Moments later my walk began anew along a worn and grassy roadway. Perhaps I was on the long-discussed bikeway from the nearby town of Ortonville. About ten minutes later a lone bicyclist peddled past turning to ask if this area was open to hunting. “I haven’t a clue,” I said loudly enough in hopes he could hear my response in his passing. I wondered then what one might hunt for the only animal life I had seen was a yellow butterfly, a few grasshoppers and the gulls. 

At  one point I stopped to survey the possibilities of catching the gulls gliding over a distant wetland through the framing of leafless trees. The scene was quite distant, a bit hazy, and if the photograph worked, it might make a nice image. One of muted colors with a mix of life and death, of a gliding of life mixed with the weathering of death. After another quarter mile or more down the grassy lane I turned back. 

Once in the car I headed toward the circular tour road. Five days before a pair of sandhill cranes were in marshy grasses along the inner wetland across from the edge of west pool. My returning was in the ever hopeful event they might still be around although they had flown the next day. Within this near week I had captured some nice imagery, one of migrating great egrets resting on the canopy of distant trees. I was able to capture one coming in to perch with the resting flock thanks to an old friend, Bill McBean, who was along, and said, “Hey, look! There’s one flying in!”

One of the three adjacent trees where the great egrets had perched in the canopy.,

It was a perfect warning, for otherwise I might have brought my lens down and missed the arriving egret. Moments later we passed a log covered with perched and resting wood ducks in the wood-strewn Minnesota River. So much deadwood floats in the river that it is impassible for kayakers and canoers. Only one group of the “Canoeing with the Cree” paddlers to the Hudson Bay have attempted to paddle this stretch of river because of the deadfall. Since, most have portaged the Refuge via the highways.

On this afternoon of my latest circling of the loop, my first Western grebes caught my eye, along with dozens of ducks and cormorants. A pied-billed grebe dipped underwater just as I pressed the shutter and didn’t surface within my sight range, but its cousin, the Western, did so along with a youngster.
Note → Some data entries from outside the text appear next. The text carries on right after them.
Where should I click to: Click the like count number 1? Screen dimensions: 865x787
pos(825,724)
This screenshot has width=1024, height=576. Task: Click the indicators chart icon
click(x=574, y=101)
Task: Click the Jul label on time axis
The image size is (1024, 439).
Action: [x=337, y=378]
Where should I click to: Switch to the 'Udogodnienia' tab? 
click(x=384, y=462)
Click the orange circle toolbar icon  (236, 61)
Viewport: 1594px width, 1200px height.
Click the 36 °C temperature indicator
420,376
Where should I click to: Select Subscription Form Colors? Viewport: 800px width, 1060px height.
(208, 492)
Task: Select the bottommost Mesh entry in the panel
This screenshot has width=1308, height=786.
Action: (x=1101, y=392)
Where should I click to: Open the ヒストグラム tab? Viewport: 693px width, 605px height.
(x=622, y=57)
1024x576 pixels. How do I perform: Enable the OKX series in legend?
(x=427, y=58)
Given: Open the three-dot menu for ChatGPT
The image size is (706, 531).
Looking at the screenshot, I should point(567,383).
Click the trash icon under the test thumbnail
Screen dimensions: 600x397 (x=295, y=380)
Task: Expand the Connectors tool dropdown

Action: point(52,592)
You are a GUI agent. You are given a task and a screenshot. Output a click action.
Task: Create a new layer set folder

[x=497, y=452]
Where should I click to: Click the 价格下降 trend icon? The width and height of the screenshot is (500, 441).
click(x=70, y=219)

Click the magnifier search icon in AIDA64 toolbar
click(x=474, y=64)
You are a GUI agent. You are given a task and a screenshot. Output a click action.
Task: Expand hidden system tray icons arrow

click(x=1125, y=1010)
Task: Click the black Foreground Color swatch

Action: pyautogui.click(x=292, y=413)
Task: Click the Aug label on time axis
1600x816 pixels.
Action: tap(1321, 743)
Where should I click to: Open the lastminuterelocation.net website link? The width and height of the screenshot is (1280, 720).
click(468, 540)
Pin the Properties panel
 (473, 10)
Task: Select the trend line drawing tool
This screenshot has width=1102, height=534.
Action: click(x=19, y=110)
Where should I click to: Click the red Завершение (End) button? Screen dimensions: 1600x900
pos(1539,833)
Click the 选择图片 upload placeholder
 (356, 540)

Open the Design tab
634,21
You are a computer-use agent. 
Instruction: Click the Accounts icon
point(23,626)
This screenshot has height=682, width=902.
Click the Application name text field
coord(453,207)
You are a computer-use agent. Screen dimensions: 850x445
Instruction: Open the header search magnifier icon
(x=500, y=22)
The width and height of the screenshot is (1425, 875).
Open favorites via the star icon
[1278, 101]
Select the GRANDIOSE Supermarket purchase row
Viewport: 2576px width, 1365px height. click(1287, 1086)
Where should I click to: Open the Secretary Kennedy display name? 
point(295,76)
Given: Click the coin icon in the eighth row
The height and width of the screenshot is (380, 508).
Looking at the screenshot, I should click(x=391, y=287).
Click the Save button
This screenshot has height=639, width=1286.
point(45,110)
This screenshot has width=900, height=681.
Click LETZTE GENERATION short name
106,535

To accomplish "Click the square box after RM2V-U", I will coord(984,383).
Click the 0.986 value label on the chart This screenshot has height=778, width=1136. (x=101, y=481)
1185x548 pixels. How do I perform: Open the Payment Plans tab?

My dream is to one day catch the Westerns in their “rushing ceremony” when two males vie for the courtship of a nearby female by skimming across the water, their necks curved and the bodies arched high as they rush across the surface.                                                          

The Western grebe and its youngster in the West Pool of the Refuge.

When turning at the big bend at the end of the inner prairie I slow to watch for shorebirds in the shallows at the foot of the pool. One year I caught several plovers coursing through the edging plants, although this year the growth between the loop road and the pool is much too dense and high for such an image. I’m ever hopeful to someday see an American avocet, and they’ve been spotted here numerous times before. Not by me, though.

Around the bend in the marshy wetland was a pair of great egrets and a lone great blue heron, and all seemed  willing to ignore my presence. The three birds quickly made up for the absence of the sandhill cranes, posing for both stalking as well as flying pictures. I couldn’t have been more blessed.

A great blue heron goes “hunting” amidst the resting ducks.

Sometimes I wonder if this loop around the Refuge has become much too common, too familiar, for I cannot count the number of times through the years that I’ve driven the loop. A few times I’ve walked the four miles, too, and always with a camera at hand. Over the years I’ve caught images of dozens of water birds, plus bob-o-links, yellow headed blackbirds, orchard oriels, the never quiet dickcissels and dozens of other birds in the prairie grasses and cattails. That familiarity never seems to tire for it seems as if there are rarely disappointments. Each time seems to offer a special treat, and over these past several days there have been many.

Sometimes I wonder, too, of those who drive up behind me, and while they seem to offer patience and kindness, once they pass by my car pulled far off to the side I will see them across the way speeding along. I wonder what they must see or experience, if anything, for I find myself slowed and curious, patient and watchful, always looking for some gem in the waves or leaves. 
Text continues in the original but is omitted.